Ответил за Витьку его папаша:
— Какие ваши боги? Не смешите людей! Такие же деревяшки!
— Ты, дядя, знацца, тоже и их куш имешь?
Витькин папаша отложил кусок хлеба, который намазывал мягким плавленым сыром:
— Ты мне не тычь, мы с тобой детей не крестили!
— Детей я с ни каком не крестил, с попами знацца — с чертом связацца. А ежли ты крестил, богов наших отецких не трожь! У нас в Середе знашь как говорят? «Крещеный — что порченый».
Витькин папаша сразу сбавил тон — не мог не сбавить.

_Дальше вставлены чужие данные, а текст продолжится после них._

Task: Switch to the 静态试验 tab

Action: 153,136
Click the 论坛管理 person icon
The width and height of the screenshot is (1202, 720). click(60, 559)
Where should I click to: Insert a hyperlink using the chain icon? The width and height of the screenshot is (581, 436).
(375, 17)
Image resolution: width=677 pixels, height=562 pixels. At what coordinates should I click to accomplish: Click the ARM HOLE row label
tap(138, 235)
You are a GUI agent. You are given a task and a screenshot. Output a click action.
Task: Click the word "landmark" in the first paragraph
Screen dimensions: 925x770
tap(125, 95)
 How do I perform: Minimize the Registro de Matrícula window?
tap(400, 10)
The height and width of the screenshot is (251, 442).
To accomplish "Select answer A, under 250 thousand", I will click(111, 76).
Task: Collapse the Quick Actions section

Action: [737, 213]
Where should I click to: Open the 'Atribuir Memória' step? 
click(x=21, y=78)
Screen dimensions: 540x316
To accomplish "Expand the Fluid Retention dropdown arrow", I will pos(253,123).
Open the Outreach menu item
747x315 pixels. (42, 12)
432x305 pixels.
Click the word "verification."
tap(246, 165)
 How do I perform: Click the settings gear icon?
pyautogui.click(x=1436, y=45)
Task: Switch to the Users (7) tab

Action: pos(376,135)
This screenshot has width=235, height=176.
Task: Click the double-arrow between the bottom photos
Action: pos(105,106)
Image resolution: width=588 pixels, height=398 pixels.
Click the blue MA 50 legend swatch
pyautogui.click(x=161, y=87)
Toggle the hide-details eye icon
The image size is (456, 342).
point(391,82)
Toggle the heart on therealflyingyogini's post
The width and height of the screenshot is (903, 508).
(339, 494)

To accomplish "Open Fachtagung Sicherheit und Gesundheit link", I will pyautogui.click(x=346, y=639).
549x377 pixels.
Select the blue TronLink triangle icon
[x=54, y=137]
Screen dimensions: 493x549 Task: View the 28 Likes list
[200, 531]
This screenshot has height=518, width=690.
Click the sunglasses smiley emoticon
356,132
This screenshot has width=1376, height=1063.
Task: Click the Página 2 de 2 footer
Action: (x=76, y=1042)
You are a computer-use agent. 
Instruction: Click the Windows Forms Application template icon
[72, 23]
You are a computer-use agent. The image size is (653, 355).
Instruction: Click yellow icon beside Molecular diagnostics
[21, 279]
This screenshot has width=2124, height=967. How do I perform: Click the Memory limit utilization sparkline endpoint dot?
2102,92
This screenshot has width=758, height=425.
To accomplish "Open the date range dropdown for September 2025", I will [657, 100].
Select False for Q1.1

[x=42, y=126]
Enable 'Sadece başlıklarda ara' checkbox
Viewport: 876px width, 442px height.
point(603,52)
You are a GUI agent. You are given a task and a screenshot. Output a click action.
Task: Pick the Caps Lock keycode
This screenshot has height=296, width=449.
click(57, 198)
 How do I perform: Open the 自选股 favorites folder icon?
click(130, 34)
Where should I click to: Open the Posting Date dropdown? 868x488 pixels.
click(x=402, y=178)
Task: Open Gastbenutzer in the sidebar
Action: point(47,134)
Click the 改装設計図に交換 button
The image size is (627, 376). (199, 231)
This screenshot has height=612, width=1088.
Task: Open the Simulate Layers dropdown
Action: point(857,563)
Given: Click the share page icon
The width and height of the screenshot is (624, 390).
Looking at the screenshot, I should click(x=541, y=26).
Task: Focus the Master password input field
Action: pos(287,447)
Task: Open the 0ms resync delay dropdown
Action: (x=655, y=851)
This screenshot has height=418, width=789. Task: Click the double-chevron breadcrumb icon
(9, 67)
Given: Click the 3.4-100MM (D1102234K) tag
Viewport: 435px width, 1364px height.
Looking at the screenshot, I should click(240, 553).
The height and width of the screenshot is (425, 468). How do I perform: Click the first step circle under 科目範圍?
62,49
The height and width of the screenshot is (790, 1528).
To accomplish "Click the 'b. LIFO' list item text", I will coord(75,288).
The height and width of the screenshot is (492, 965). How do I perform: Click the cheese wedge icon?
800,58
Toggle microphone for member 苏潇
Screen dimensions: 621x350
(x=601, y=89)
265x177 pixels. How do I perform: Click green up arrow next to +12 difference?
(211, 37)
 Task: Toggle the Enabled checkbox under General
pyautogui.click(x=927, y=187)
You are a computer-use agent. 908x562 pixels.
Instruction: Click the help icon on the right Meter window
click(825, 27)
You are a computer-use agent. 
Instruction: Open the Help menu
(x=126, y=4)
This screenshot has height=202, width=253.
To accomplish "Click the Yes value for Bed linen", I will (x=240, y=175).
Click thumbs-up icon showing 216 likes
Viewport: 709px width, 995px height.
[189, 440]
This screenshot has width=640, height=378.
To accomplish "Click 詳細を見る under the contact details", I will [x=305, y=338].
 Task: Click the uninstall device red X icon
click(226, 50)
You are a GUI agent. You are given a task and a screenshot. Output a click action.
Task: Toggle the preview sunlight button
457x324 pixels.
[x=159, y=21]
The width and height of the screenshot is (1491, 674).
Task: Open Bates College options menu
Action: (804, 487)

Я не знаю, как это назвать, но когда встречаются незнакомые, сразу выясняется, кто кого главнее. Не по служебному чину, а по какому-то внутреннему свойству. Воля в нем сильней, что ли? А что такое воля? И сколько я ни наблюдал, как мамин сибиряк говорит с незнакомыми, всегда он оказывался сильнее — как в случае с цыганкой, только не так явно. Интересно, это совсем врожденное или можно развить упражнениями, как я пытаюсь развивать наблюдательность? Когда стану следователем, то иметь бы такое свойство — и не надо ничего больше! Самбо или каратэ полезно владеть, но бывают люди — у Джека Лондона такой описан — которые просто смотрят в глаза, и никто не может их ударить, а если нож у нападающего — бросает нож. Я до сих пор никогда не видел мамина сибиряка в драке, но был уверен: стоит ему глянуть из своих пещер-глазниц — и опустятся кулаки, упадут ножи. Правда.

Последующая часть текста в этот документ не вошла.